* _Exercise 1_: Give the keywords listed in the Falcon paper.
* _Exercise 2_: Reproduce the Falcon paper's wording from "However, when dealing" to "depending on features.".

* _Given text_:
******
Falcon: A Novel Chinese Short Text Classification Method

doi:10.4236/jcc.2018.611021

Journal of Computer and Communications
Vol.06 No.11(2018), Article ID:88778,11 pages
10.4236/jcc.2018.611021

Haiming Li, Haining Huang, Xiang Cao, Jingu Qian

●How to Cite this Article

School of Computer Science and Technology, Shanghai University of Electric Power, Shanghai, China

This work is licensed under the Creative Commons Attribution International License (CC BY 4.0).

http://creativecommons.org/licenses/by/4.0/

Received: September 15, 2018; Accepted: November 24, 2018; Published: November 27, 2018

ABSTRACT

For natural language processing problems, the short text classification is still a research hot topic, with obviously problem in the features sparse, high-dimensional text data and feature representation. In order to express text directly, a simple but new variation which employs one-hot with low-dimension was proposed. In this paper, a Densenet-based model was proposed to short text classification. Furthermore, the feature diversity and reuse were implemented by the concat and average shuffle operation between Resnet and Densenet for enlarging short text feature selection. Finally, some benchmarks were introduced to evaluate the Falcon. From our experimental results, the Falcon method obtained significant improvements in the state-of-art models on most of them in all respects, especially in the first experiment of error rate. To sum up, the Falcon is an efficient and economical model, whilst requiring less computation to achieve high performance.

Keywords:

Short Text Classification, Word Vector Representation, One-Hot, Densenet Networks, Convolutional Neural Networks

1. Introduction

Nowadays, short text classification is the task of automatically assigning pre-defined categories to documents written in natural languages. Several types of text categorization have been studied, each of which deals with different types of documents and categories. With the popularity of social media, short text classification becomes an essential component in many applications, such as topic categorization to detect discussed topics, information filtering, and sentiment classification to determine the sentiment typically in product or movie reviews [1] .

Compared with the feature of general Chinese short text, the electric power complaint text has the following special characteristics:

・ The text relates to the field of electric power, which contains a large number of electrical professional vocabularies.

・ The characteristics of the text are not obvious, and more margin information is needed to analyze.

・ The text is mixed with too many symbols and numbers.

However, when dealing with shorter text messages, traditional techniques will not perform as well as they would have performed on larger texts.

Some obstructions are encountered when we plan to use Densenet method to deal with electric power complaint text:

・ Sparse features: The method of machine learning is to classify or predict based on features, and various features are constructed in text analysis to match the corresponding features. The effect of text classification is depending on features.

・ Difficult features representation: The sentence modeling aims at representing sentences as meaningful features of tasks such as text classification. The shorter and simpler for text, the harder feature representation.

In order to solve the above problems, we proposed the Falcon approach, which incorporates Resnet Networks and Densely Connected Convolutional Networks. To the best of our knowledge, no Densenet-based work on short text classification has been proposed to date. Meanwhile, we made several innovations in the data processing to accelerate the model training [2] [3] [4] [5] . The main contributions to our work are as follows:

・ Feature extraction: We make innovations on the incorporation model to meet the needs of the classification in short text and make feature extraction become easy.
******
* _Supplied records_:

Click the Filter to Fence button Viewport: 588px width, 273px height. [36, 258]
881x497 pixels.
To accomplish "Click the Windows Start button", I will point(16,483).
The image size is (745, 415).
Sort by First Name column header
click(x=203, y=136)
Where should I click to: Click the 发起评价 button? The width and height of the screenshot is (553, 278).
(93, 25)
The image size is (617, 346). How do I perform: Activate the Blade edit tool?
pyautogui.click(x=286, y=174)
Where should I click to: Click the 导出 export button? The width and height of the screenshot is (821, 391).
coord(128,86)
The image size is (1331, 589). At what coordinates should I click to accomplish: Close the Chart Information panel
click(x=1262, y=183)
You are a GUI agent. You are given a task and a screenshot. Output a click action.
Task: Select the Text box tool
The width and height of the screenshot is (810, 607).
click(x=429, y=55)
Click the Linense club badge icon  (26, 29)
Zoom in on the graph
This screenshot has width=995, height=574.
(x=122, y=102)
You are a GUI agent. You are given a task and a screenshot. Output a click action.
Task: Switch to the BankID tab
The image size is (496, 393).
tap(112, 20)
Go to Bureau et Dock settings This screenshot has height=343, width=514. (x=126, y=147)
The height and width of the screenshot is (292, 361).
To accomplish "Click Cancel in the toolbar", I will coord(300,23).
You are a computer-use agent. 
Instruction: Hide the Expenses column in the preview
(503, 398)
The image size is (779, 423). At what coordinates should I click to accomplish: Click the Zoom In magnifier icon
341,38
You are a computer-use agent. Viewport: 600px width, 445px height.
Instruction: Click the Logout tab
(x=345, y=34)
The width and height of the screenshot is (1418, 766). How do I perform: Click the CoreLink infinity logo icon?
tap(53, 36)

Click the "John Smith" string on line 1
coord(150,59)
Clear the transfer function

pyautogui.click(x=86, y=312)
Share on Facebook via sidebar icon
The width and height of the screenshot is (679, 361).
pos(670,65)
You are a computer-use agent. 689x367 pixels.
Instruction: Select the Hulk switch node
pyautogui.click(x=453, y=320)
******
* _Correct result 1_: Short Text Classification, Word Vector Representation, One-Hot, Densenet Networks, Convolutional Neural Networks

* _Correct result 2_:
However, when dealing with shorter text messages, traditional techniques will not perform as well as they would have performed on larger texts.

Some obstructions are encountered when we plan to use Densenet method to deal with electric power complaint text:

・ Sparse features: The method of machine learning is to classify or predict based on features, and various features are constructed in text analysis to match the corresponding features. The effect of text classification is depending on features.